Leyla ile Mecnun hayatımıza girip usul usul bir fenomene dönüşmeye doğru ilerlediğinde bizdeki etkilerini sadece kestirebiliyorduk. Yayından kalktığında düştüğümüz boşluk, aslında Leyla ile Mecnun’un bir diziden, kurmaca bir işten ötesi olduğunu kanıtlıyordu.

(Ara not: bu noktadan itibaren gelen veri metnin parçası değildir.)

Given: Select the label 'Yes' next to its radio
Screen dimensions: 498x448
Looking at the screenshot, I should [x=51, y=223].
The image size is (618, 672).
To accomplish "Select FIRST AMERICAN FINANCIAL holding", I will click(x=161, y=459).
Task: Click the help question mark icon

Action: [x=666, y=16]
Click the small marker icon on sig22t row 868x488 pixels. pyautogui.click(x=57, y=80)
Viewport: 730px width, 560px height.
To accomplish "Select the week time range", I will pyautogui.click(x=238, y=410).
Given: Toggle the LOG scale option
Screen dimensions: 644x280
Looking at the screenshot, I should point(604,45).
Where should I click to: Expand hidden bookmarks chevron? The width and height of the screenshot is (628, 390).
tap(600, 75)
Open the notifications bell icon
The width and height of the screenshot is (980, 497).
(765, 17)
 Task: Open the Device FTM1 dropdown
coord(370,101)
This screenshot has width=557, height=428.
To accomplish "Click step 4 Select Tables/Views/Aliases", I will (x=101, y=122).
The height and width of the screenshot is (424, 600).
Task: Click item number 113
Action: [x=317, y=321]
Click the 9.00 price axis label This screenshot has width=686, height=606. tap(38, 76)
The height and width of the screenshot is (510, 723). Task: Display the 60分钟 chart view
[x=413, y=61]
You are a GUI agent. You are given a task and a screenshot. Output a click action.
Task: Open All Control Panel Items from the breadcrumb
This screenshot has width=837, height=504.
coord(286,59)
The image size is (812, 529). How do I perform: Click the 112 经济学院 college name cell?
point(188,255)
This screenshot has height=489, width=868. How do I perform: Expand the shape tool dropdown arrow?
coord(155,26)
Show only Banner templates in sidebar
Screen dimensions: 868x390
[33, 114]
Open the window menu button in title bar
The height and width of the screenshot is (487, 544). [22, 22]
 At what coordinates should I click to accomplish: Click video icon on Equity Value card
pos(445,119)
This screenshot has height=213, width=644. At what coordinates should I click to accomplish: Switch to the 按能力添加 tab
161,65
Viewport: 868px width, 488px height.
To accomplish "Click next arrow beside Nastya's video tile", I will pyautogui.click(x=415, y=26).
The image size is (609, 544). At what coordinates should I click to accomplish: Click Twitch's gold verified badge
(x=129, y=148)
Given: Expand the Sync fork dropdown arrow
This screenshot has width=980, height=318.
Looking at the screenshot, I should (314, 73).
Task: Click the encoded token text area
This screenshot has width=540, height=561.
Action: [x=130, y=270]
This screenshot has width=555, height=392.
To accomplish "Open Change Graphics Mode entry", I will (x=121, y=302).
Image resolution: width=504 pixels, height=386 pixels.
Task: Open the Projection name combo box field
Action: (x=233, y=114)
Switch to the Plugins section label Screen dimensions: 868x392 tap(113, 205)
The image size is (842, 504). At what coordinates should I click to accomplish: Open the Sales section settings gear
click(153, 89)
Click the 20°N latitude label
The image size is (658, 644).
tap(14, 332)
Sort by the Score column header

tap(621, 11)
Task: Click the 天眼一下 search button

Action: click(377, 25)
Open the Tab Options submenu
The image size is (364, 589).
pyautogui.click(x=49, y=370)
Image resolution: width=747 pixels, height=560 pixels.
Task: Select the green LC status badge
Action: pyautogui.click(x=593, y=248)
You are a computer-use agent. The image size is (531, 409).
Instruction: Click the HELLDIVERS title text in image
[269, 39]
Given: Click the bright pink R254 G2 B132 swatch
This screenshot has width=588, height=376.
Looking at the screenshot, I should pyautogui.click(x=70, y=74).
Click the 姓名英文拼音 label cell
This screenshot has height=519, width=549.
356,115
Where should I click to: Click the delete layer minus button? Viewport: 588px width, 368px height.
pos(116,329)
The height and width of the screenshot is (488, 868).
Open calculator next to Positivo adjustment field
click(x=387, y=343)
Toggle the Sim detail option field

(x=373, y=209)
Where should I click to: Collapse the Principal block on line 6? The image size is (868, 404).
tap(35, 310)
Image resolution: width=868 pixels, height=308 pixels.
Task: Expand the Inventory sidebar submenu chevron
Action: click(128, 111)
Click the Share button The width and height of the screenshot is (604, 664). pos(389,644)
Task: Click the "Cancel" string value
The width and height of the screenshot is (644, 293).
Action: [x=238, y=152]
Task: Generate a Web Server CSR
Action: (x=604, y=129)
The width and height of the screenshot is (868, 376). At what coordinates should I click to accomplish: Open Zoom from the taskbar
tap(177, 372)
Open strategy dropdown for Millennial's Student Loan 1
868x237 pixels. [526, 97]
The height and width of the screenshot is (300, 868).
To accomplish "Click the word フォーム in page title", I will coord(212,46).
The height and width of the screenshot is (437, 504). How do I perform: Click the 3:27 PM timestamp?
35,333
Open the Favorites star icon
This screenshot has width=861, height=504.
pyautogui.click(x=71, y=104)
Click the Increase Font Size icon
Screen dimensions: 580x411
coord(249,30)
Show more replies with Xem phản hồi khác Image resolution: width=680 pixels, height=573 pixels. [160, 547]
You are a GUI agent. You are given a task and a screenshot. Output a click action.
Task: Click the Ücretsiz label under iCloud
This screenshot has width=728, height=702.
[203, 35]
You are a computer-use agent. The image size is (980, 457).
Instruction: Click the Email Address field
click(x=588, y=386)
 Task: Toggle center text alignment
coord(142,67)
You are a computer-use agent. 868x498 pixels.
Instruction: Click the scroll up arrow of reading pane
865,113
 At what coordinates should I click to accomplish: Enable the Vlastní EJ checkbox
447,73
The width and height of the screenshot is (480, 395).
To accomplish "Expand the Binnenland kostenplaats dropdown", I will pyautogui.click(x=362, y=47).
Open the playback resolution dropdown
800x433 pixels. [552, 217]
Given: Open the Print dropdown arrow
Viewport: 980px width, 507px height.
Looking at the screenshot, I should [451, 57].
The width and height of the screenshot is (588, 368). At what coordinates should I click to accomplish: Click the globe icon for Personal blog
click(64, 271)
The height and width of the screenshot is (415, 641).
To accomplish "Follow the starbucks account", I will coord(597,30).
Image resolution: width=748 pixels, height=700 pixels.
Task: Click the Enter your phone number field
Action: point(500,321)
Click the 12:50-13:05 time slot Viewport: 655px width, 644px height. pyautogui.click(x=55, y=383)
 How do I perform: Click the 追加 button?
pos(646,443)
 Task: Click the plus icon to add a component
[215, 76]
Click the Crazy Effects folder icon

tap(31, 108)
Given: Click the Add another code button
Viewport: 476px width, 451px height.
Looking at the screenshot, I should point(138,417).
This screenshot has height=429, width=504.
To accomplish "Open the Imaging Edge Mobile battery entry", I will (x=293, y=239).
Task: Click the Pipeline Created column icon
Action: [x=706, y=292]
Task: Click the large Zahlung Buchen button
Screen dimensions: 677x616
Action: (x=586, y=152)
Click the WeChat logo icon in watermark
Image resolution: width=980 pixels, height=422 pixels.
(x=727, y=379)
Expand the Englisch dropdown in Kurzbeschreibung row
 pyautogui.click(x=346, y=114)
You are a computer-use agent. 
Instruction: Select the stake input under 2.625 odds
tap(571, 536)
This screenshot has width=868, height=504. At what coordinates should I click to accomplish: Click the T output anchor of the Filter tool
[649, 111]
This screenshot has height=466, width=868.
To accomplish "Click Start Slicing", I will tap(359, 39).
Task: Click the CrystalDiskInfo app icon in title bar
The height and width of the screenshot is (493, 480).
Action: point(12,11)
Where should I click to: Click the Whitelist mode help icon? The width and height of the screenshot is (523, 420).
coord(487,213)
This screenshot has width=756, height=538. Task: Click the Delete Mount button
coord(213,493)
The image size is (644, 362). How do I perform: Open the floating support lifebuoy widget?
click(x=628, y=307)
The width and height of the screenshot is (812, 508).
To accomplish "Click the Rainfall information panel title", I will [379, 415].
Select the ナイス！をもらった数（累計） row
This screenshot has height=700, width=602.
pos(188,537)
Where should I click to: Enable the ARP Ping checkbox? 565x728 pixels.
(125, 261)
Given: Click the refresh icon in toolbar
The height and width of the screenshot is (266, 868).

Kolay değil Leyla ile Mecnun insanlığın pazartesileri iş başı yaptığı ilk tarihten beri depresifliğindeki büyük etkeni, pazartesi sendromunu yıkabilmişti. Dizi her pazartesi hayatımızın sıradanlıktan uzak, ironiyle süslenmiş absürt anlarına dikkat çekiyordu. Belki de dostluk, sevmek vb. önemli duygular dışında kendimizi çok da ciddiye almamamızın, hatta zaman zaman kendimizle dalga geçebilme özgürlüğünde ve rahatlığında olmamız gerekliliğin altını çiziyordu. İyi yazılmış, iyi yönetilmiş, iyi oynanmış dizinin izleyiciye katkısı sadece yukarıdakilerle sınırlı değil tabii. Önemli bir nokta da Leyla ile Mecnun sayesinde izleyicilerin o renkli dikdörtgen kutu üzerindeki asıl hak sahibi olduğunu hatırlayabilmesi, iyi televizyon beklentisinin yeninden yaratılabilmesi, televizyondaki kötü işlerle alakalı eleştirilerde sığınılan arz talep meselesini yıkmasını izleyici televizyon ilişkisine katkıları arasında sayabiliriz. Neticede Leyla ile Mecnun sistem dışın cesur bir projeydi. Evet tutmayabilirdi de fakat tutmasa bile denediği, yapmaya çalıştığı şeyler için takdiri hak edecekti.

leyla ile mecnun

Peki Leyla ile Mecnun nasıl fenomene dönüşmüştü? Pek çok detayı sayesindedir eminim. Bana göre belli başlıları; öncelikle Burak Aksak’ın her bölümde birçok gönderme yapmaya müsait (ki bu göndermelerden bile ayrı ayrı özel bölümler çıkabilir) sınır tanımayan izleyicisini ise katiyen aptal yerine koymayan etkili kalemi akla geliyor. Ben de Özledim’in ilk bölümünde Leyla ile Mecnun’un iki buçuk üç dakikalık malum kişi ve kurumlar sayesinde izleyemediğimiz finali sanırım Burak Aksak’ın senaristliğine ne denli güçlü olduğuna dair en büyük kanıt. Spoiler (Türkçesini internette sürprizbozan olarak görmüştüm kim bulduysa sağolsun) yani süprizbozan sinema, dizi sektörünün ilk çağları incelendiğinde bile izleyiciler arasında kavga dövüş mevzulardır. Örneğin 1957 yapımı Billy Wilder filmi Beklenmeyen Şahit filminin sonunda, filmin finalini filmin keyfini bozmamak için kimseye söylemeyin gibi bir ibare bulunur. Wilder, sürprizbozanın ölümcüllüğünü keşfetmiş olacak ki yapımcılarla bu formülü bulurlar. Süprizbozan hususunda düşündüğümde ilk tehlike çanları Altıncı His, Dövüş Kulübü, Others, Olağan Şüpheliler gibi filmlerle çalardı, artık bu filmlerin arasına belki de ilk sıraya, Aksak’ın kalemi sayesinde Shakespeare’le Ferdi Tayfur’u, Tehlikeli Oyunlar’la Ghost Busters’ı aynı dizide buluşturabilen Leyla ile Mecnun’u da yazmak gerekecek.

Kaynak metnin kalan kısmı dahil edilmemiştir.